**READING TEXT**.
----
Open the Story panel. With a text frame selected, and the Type > Story panel open, turn on Optical Margin Alignment and increase or decrease the point size until you like what you see on the left margin.

Mike Witherell
James Gifford—NitroPress
Legend
December 23, 2024

This has never done much for me with large type, which is what the OP seems to be asking about. I have a text frame wtih some 12 pt body copy and 72 pit headings, and no adjustment of this value closes the gap on the larger type.

 

That is, I can make the gap wider with large values, but not any smaller, and most effect is on the small type. It all seems to be proportional to the individual type size, relative to the value set.

 

I think Peter's trick is the only way to move large type right to the margin. Unless I'm missing something, here.

Willi Adelberger
Community Expert
Community Expert
December 23, 2024

Tge font geometry forces some letters more or less to the left alignment. It is done to get an optical alignment.

Peter Kahrel
Community Expert
Community Expert
December 23, 2024

The space you see between the frame's edge and the M is the character's left side-bearing. It's built into the font.

A cheap trick to get rid of it is to add a zero-width invisible character (such as the discretionary line break) before the M and apply negative kerning to the onsertion point between the invisible character and the M.

See https://creativepro.com/files/kahrel/indesign/kern.html for details.

James Gifford—NitroPress
Legend
December 23, 2024

The otherwise (largely) useless non-joiner character works for me. I was sure at first this had something to do with optical alignment, but it's just fonts being fonts.
----
**Data items**.
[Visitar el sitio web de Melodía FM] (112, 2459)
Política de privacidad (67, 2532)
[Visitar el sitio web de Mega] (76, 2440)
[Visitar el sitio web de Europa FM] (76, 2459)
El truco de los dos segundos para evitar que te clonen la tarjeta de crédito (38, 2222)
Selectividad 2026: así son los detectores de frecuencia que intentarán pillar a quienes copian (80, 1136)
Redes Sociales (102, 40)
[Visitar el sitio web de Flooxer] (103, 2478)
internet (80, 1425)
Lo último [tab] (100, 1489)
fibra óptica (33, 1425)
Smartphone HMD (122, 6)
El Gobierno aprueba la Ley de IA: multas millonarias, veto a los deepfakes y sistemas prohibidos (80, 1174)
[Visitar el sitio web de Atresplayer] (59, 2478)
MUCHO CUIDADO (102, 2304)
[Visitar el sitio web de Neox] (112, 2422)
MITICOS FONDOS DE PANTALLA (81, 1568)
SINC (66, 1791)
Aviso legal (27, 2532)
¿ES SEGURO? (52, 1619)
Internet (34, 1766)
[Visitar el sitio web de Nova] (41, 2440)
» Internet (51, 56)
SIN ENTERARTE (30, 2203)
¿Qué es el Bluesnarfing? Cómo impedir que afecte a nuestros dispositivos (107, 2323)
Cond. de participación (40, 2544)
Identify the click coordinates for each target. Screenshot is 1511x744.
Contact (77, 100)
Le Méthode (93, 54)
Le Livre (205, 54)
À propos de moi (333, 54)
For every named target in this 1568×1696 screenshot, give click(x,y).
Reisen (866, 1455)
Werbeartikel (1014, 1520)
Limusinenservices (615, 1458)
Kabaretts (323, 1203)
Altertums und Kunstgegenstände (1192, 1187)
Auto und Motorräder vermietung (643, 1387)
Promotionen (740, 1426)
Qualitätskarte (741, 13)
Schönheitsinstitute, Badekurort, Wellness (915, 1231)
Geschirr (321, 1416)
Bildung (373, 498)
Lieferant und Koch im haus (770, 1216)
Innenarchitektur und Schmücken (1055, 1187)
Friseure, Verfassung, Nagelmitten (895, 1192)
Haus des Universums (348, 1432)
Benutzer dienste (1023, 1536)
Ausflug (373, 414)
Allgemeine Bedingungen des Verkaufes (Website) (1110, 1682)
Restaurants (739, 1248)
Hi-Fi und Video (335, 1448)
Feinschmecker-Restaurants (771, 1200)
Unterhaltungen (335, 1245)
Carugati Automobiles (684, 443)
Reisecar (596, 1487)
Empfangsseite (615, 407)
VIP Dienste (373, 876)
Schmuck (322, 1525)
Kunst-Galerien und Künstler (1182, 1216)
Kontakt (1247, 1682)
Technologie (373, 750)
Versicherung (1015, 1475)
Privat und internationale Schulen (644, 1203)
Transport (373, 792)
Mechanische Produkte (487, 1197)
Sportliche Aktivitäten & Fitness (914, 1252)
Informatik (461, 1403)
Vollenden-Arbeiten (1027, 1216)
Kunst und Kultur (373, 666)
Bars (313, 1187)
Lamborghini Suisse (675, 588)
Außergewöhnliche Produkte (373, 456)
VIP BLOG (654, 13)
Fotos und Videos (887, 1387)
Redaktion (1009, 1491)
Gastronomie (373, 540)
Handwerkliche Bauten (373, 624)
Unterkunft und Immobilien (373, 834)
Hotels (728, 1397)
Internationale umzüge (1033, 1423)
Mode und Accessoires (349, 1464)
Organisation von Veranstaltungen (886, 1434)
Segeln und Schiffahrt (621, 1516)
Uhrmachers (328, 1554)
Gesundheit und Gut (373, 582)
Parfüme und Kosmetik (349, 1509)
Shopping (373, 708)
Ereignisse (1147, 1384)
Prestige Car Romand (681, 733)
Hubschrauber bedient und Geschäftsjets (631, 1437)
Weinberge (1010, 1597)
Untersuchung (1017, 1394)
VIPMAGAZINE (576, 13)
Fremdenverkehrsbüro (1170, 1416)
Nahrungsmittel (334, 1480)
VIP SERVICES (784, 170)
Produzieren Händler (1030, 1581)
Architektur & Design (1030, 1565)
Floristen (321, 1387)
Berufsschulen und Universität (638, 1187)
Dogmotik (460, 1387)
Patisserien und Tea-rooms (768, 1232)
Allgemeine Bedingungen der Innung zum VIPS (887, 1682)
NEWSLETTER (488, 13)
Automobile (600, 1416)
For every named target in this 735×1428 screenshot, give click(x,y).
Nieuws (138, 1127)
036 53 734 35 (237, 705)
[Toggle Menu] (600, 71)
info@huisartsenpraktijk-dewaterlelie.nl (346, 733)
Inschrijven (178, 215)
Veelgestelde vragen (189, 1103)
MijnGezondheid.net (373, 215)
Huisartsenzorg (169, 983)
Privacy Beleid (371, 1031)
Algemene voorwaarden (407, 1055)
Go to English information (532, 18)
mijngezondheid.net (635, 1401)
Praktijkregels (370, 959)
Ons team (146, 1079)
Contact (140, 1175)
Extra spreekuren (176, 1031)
----
**ASSIGNMENT**.
In the forum thread, what does Peter Kahrel say the space between the frame's edge and the M is?

**ANSWER SECTION**.
It is the character's left side-bearing, which is built into the font.